En janvier 1730, le petit-fils de Pierre le Grand Pierre Alexeïévitch, monté sur le trône avec le nom de Pierre II, mourut de la variole. Éclata alors une nouvelle crise dynastique. De facto, le pouvoir fut assuré par le Haut conseil secret où siégeaient des représentants des plus grandes familles princières.

Ses membres décidèrent de profiter du moment pour limiter de jure le pouvoir absolu du monarque. Ils proposèrent le trône à la duchesse Anna (1693-1740), l’une des nièces de Pierre le Grand, sous réserve qu’elle signe un document appelé Les Conditions (Кондиции) l’obligeant à gouverner en bonne entente avec le Haut conseil secret.

Le rôle de la Garde impériale dans les coups d’État du XVIIIe siècle en Russie  Anna Ivanovna déchirant les Conditions
Domaine public

La Garde impériale, dans laquelle servait de nombreux représentants de la noblesse, ne vit dans ce document aucun avantage pour elle. Elle considéra au contraire que soutenir la future impératrice pourrait lui être beaucoup plus profitable, tant en termes d’honneurs que de privilèges.

Le 8 mars (nouveau style) 1730, Anna Ivanovna rencontra au Kremlin de Moscou les membres du Haut conseil privé. Étaient également présents d’autres nobles et des officiers de la Garde impériale. Ces derniers s’opposèrent à ce que la duchesse signe Les Conditions et exigèrent que la future impératrice soit «un monarque absolu comme ses prédécesseurs.

Ambassadeur de la couronne espagnole en Russie de 1726 à 1730, James Francis Fitz-James Stuart (1696-1738) se souvenait : « Ils tombèrent tous à ses pieds et dirent : "Nous, fidèles sujets de Sa Majesté, avons fidèlement servi Ses prédécesseurs et sacrifierons nos vie au service de Sa Majesté. Nous ne tolérerons aucune tyrannie à Son égard. Ordonnez-le-nous, Votre Majesté, et nous déposerons les têtes des tyrans à Vos pieds !" » 
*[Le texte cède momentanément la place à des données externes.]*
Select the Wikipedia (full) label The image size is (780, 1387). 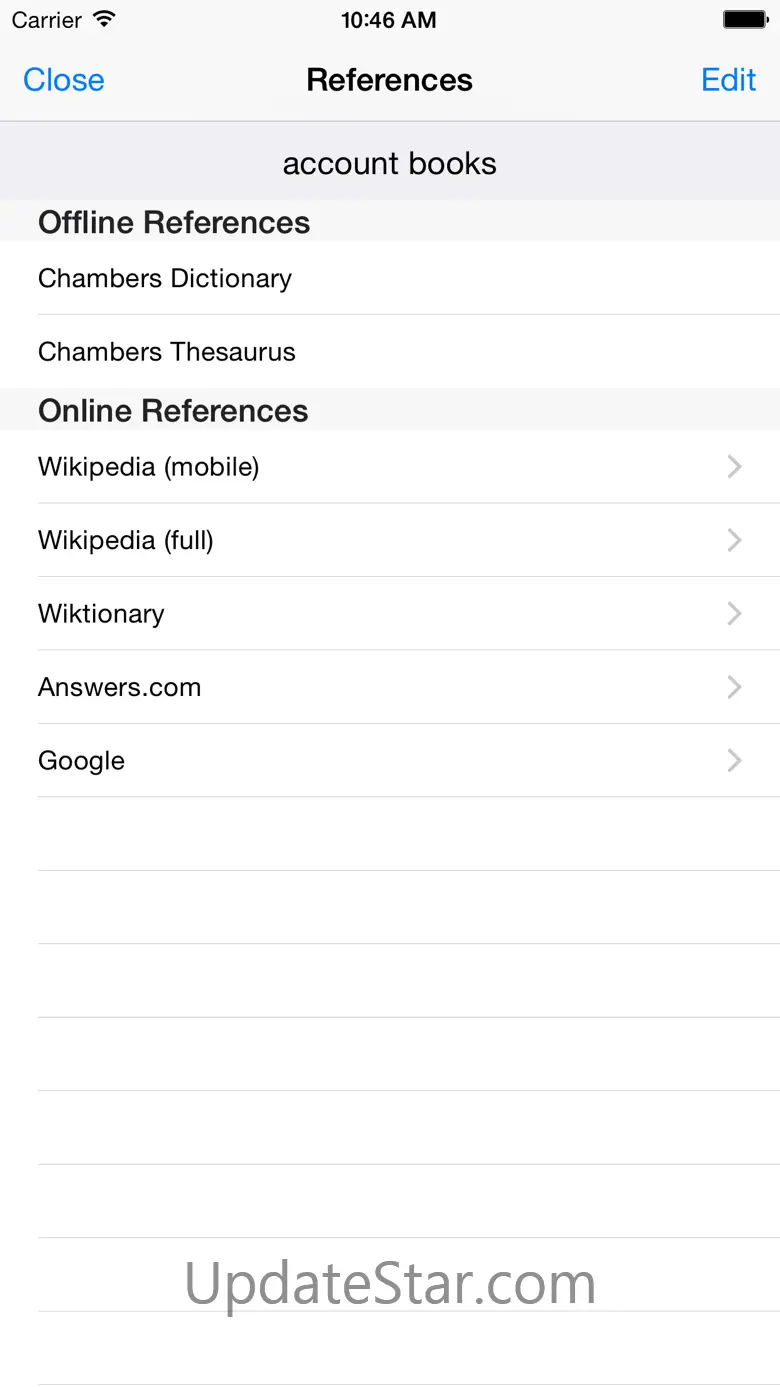pyautogui.click(x=126, y=541)
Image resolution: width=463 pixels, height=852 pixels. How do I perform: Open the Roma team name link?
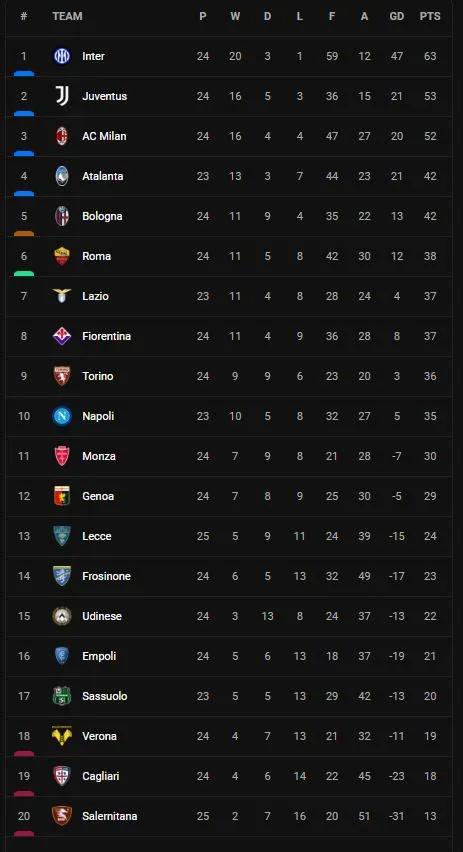pos(97,256)
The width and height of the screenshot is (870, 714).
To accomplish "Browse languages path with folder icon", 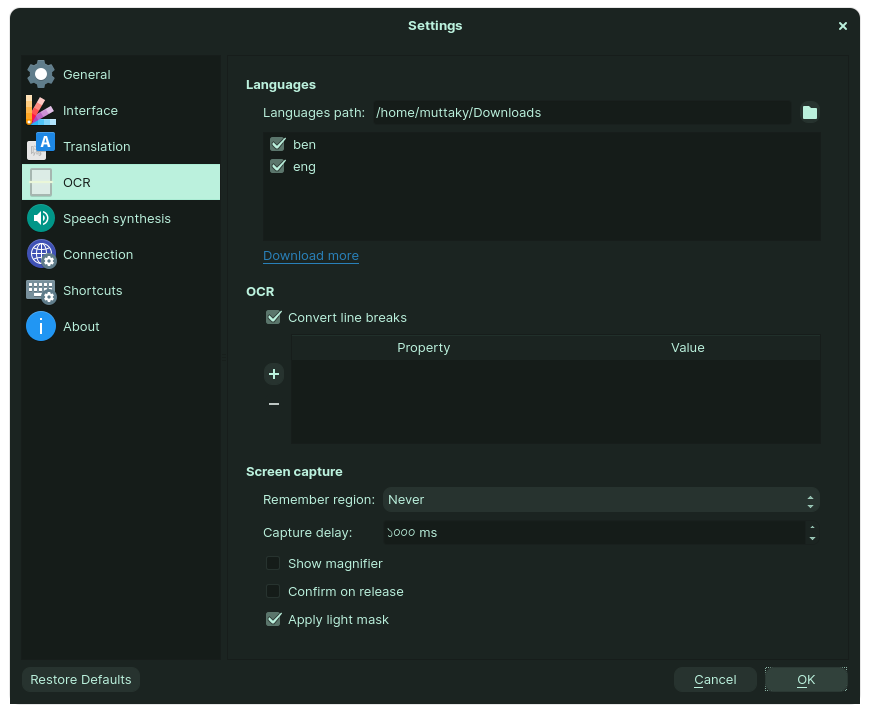I will pyautogui.click(x=810, y=112).
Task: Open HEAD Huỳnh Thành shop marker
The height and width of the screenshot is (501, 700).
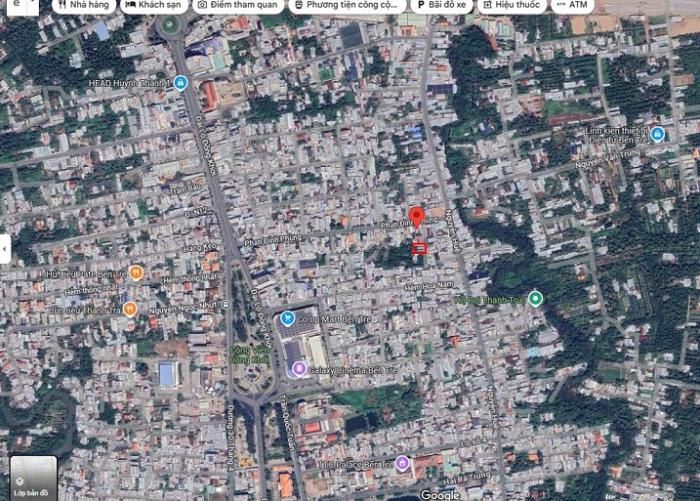Action: pyautogui.click(x=180, y=83)
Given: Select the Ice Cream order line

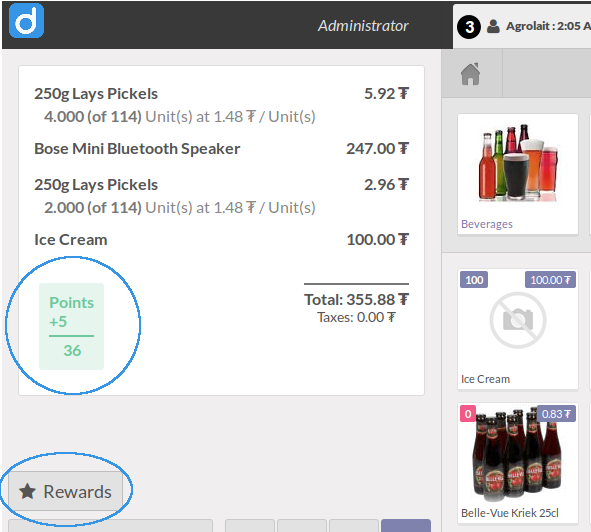Looking at the screenshot, I should click(222, 240).
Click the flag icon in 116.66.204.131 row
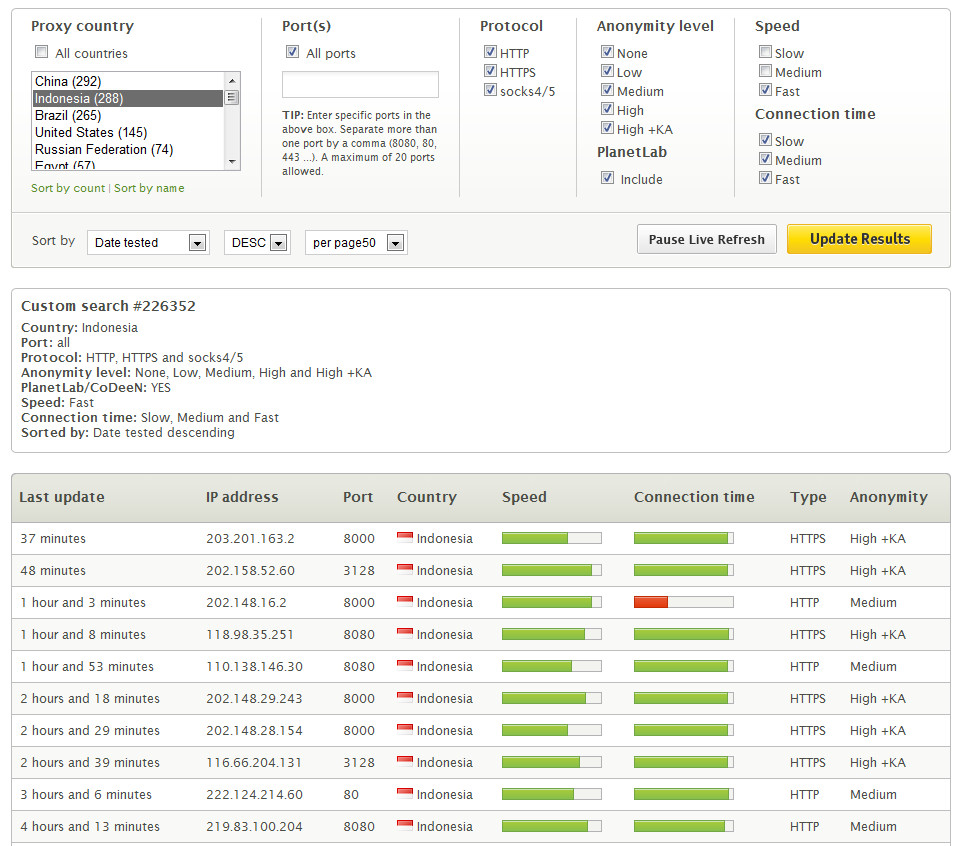The height and width of the screenshot is (846, 963). pos(405,761)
Assurée d’un tel soutien, Anna Ivanovna déchira alors Les Conditions dans d’un geste théâtral.

Pas de favori au pouvoir

Dix ans plus tard, les officiers de la Garde impériale intervinrent une nouvelle fois dans la vie politique de l’empire. En octobre 1740, après la mort d’Anna Ivanovna, le trône échut à l’un de ses petits-neveux, Ivan VI (1740-1764), alors âgé de deux mois. La régence fut confiée au favori de la défunte impératrice, le duc Ernst Johann von Biron (1690-1772).

Le rôle de la Garde impériale dans les coups d’État du XVIIIe siècle en Russie  Valeri Jacobi, Arrestation du régent Biron, duc de Courlande. 1870
Domaine public

Il n’eut pas le temps de s’habituer à son rôle. En novembre 1740, à la tête d’une centaine de soldats de la garde, le feldmaréchal Burkhard Christoph von Münnich (1683-1767) fit irruption dans ses appartements et le fit mettre aux arrêts.
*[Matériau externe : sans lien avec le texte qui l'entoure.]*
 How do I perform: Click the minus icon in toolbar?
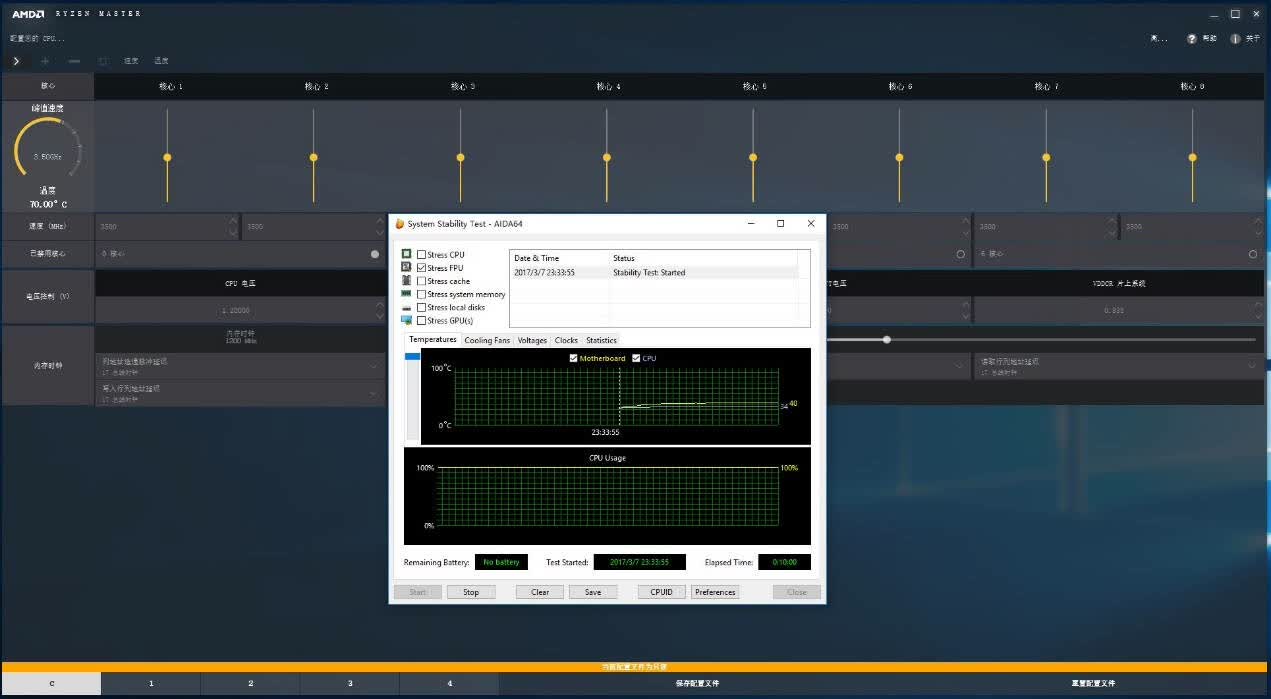[74, 61]
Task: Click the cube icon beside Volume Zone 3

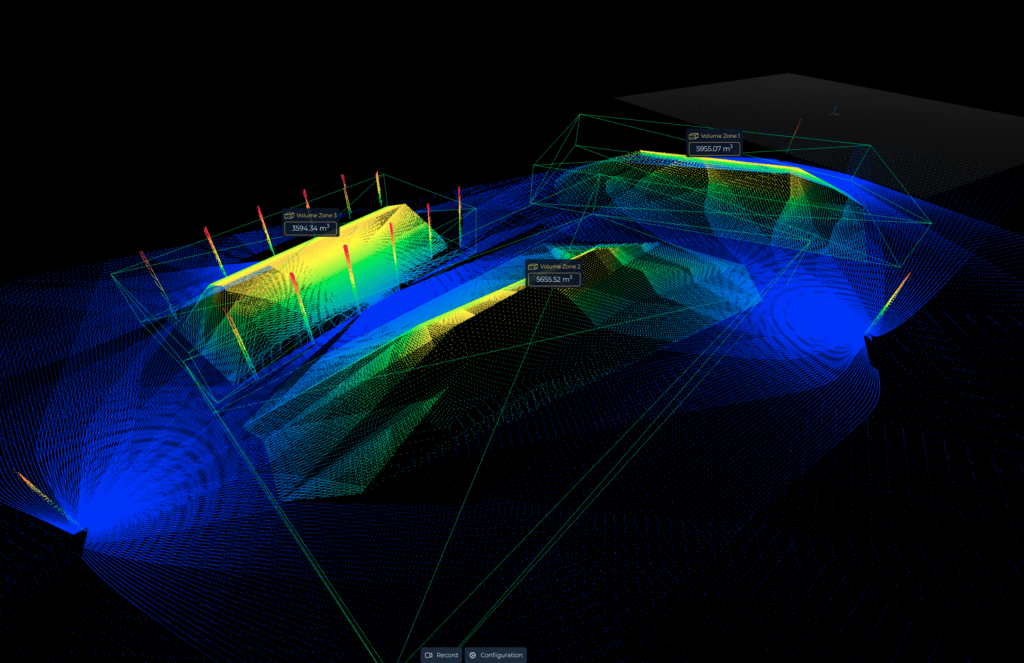Action: point(290,215)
Anna Leopoldovna (1718-1746), la mère de l’empereur, fut alors désignée régente. Elle ne parvint à se maintenir dans cette fonction qu’un peu plus d’un an.  

Soutien à la fille de Pierre le Grand

Anna Leopoldovna fut renversée par Élisabeth (1709-1761), la fille cadette de Pierre Ier et de Catherine Ire, qui avait gagné la confiance de la Garde impériale.

Le rôle de la Garde impériale dans les coups d’État du XVIIIe siècle en Russie  Des soldats du régiment Préobrajenski proclamant Élisabeth Petrovna impératrice, début du XXe siècle
Eugène Lanceray/Domaine Public

Ses officiers nourrissaient nombre de griefs contre la régente d’Ivan VI. Elle distribuait les grades selon son bon vouloir. Elle avait imposé un système d’apprentissage militaire à la prussienne et un renforcement de la discipline de corps. La goutte d’eau qui fit déborder le vase de leur patience fut l’envoi de régiment de la Garde à la guerre contre la Suède.

Lorsqu’elle était en train de mûrir son projet de coup d’État, Élisabeth chercha à s’assurer du soutien du régiment Preobrajenski de la Garde. Elle le reçut immédiatement. Le 6 décembre (nouveau style) 1741, la future impératrice prit la tête des soldats qu’elle conduisit dans le palais d’Hiver où ils arrêtèrent Anna Leopoldovna et son enfant.

Destitution de Pierre III

Pierre III (1728-1762), le successeur d’Élisabeth, suscitait l’irritation des membres de la Garde impériale. Il les obligeait à porter un uniforme à la mode prussienne (plus court et plus cintré que le russe), il arrêta la guerre que la Russie menait avec succès contre Frédéric II de Prusse (1712-1786) qu’il ne cessait d’encenser.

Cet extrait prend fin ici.